印象派時代 (1891 – 1918)


彼はパリーに居をすえて、野心的作品を送りだした。まずそのスタートには次のような歌曲集が目立つ。

ヴェルレーヌの詩による

「三つの旋律」(海は美し、角笛の音はかなし、垣のならび)(1891) 

同人の詩による「なまめかしき宴」(Fetes galantes)第1集(1892)第2集(1904)

ドビュッシー自身の詩による「抒情的散文」(Proses lyriques)(1893)

ルイスの詩「ビリティスの歌」(Chanson de Bilitis)(1897)

さらに重要なものは「弦楽四重奏曲」(1893)であり、次に、彼の声望を絶対のものとしたのは、マラルメの詩による「牧神の午後への前奏曲」(Prelude a l'apre-midi d'un Faune)(1894)であった。

Prelude a l'apre-midi d'un Faune
Prelude a l'apre-midi d'un Faune

天才バレリーナ、ニジンスキーが後に演じた「牧神」

これは1894年12月22日、国民音楽協会で初演され、作詩者の激賞をえた。

彼は、歌劇においてもヴァーグナーに対決しようと、 べルギーの文豪、メーテルリンクの「ペレアスとメリザンド」(Pelleas et Melisande)と取り組んでいた。

1899年、ドレスメーカーのロザリー・リリー(Rosalie Lili Texier)と結婚したが、家計を補うため1901年「ルヴュー・ブランシュ」に音楽評論の筆を執ったりした。

やがて「ペレアス」が完成し、1902年4月30日、メッサージェ指揮によって、パリー、オペラコックで初演された。 これは人形劇の為に書かれた神秘劇で、王子ゴローが森で会ったメリザンドと結婚するが、メリザンドはゴローの弟、ペレアスとも近づくことから、ゴローの嫉妬が悲劇を起こすのである。 ともかくもこの歌劇は、ヴァーグナー以後の、20世紀の最大傑作といわれた。
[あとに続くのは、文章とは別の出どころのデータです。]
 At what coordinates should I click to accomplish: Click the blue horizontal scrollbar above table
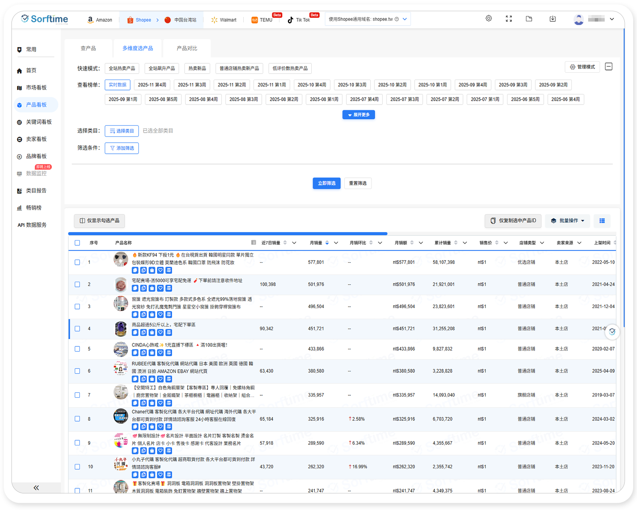(228, 234)
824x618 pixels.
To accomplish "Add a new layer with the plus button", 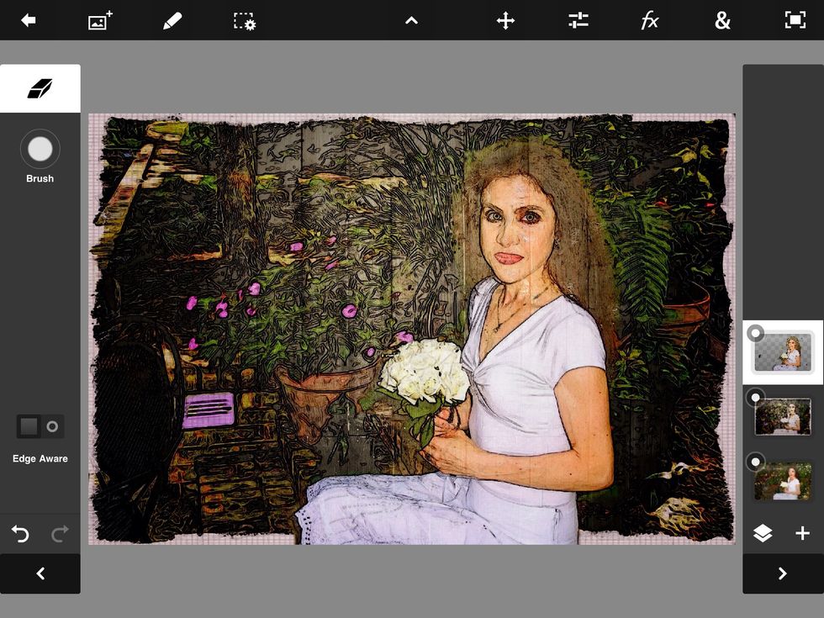I will (x=803, y=533).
1903年、フランス政府はレジョン・ドヌール勲章を授け、その名誉をたたえた。 翌年、ロザリーと離婚。銀行家の妻であったエンマ夫人(Mme Emma Bordac)と恋に陥ち、1905年結婚した。彼女は美しい、しかも富裕な声楽家であった。この年エンマに子ができたので、そのよろこびから、ピアノ曲「子供の領分」(Children's Corner)を作つた。

その後、多くのピアノ曲、歌曲、その他を作曲したが、1909年ごろから、癌(がん)の症状が表われ、それに1914年、第一次世界大戦には心労が多く、愛国の至情を二台のピアノの為の「白と黒で」(En blanc et noir)(1915)「家なき児らのクリスマス」(Noel des enfants qui n'ont plus de maisons)(1915)を作って寄せていたが、その後、戦争悪化の中に1918年3月25日、パリーに永眠した。